**Exercise description**
When you reach the line that contains "Where should I", give it back exactly along with each line after it to the end of the entries; skip any pictures.

**Entries provided**
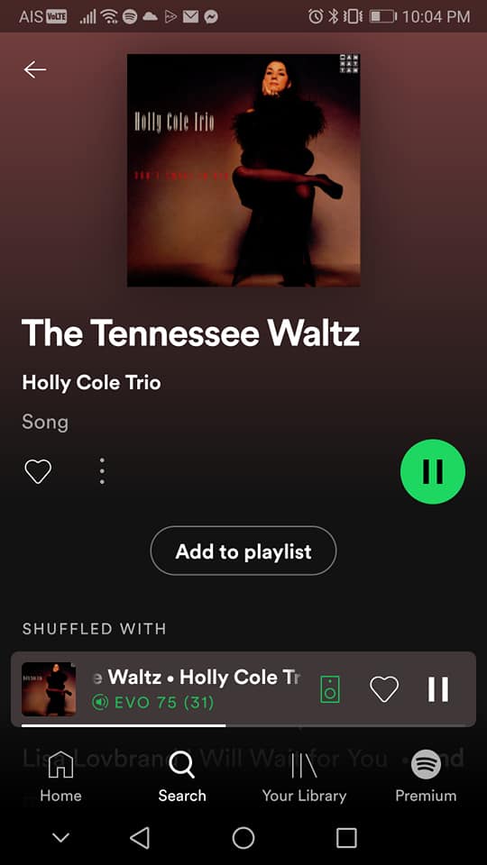Open the connected speaker device picker
This screenshot has width=487, height=865.
(330, 689)
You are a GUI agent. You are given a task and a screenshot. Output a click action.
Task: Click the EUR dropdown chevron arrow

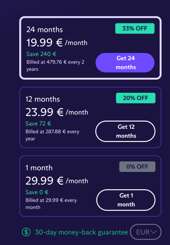point(153,232)
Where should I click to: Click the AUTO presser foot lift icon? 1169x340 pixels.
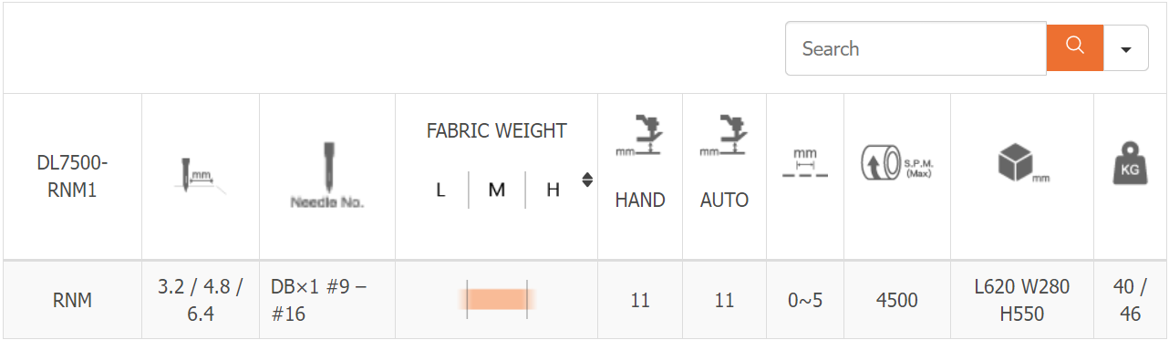[724, 137]
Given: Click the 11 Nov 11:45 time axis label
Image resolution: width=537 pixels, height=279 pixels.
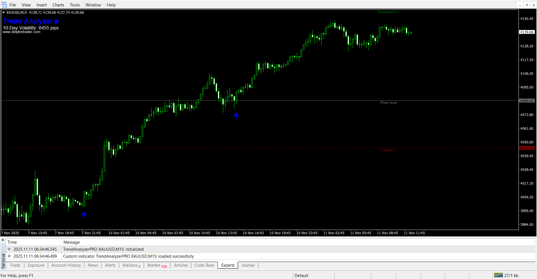Looking at the screenshot, I should (414, 233).
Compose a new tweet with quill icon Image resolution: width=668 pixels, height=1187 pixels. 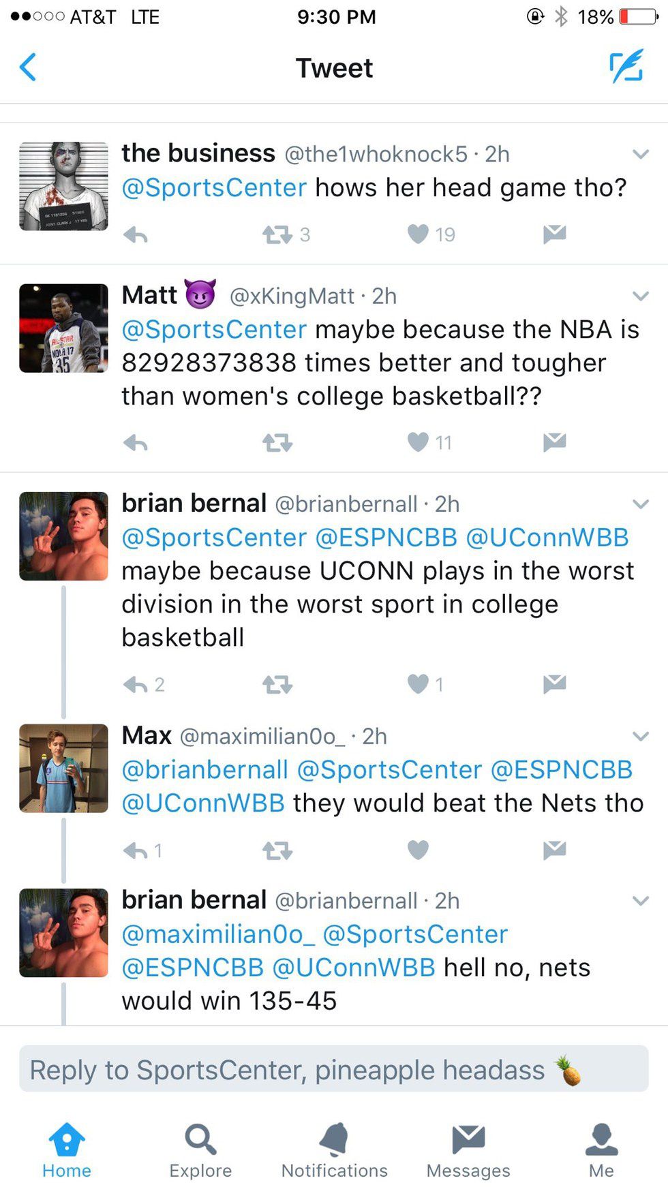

**Task output**
Where should I click to: Click the AUTO presser foot lift icon? 1169x340 pixels.
[724, 137]
Given: Click the 11 Nov 11:45 time axis label
Image resolution: width=537 pixels, height=279 pixels.
Looking at the screenshot, I should (414, 233).
Compose a new tweet with quill icon Image resolution: width=668 pixels, height=1187 pixels. 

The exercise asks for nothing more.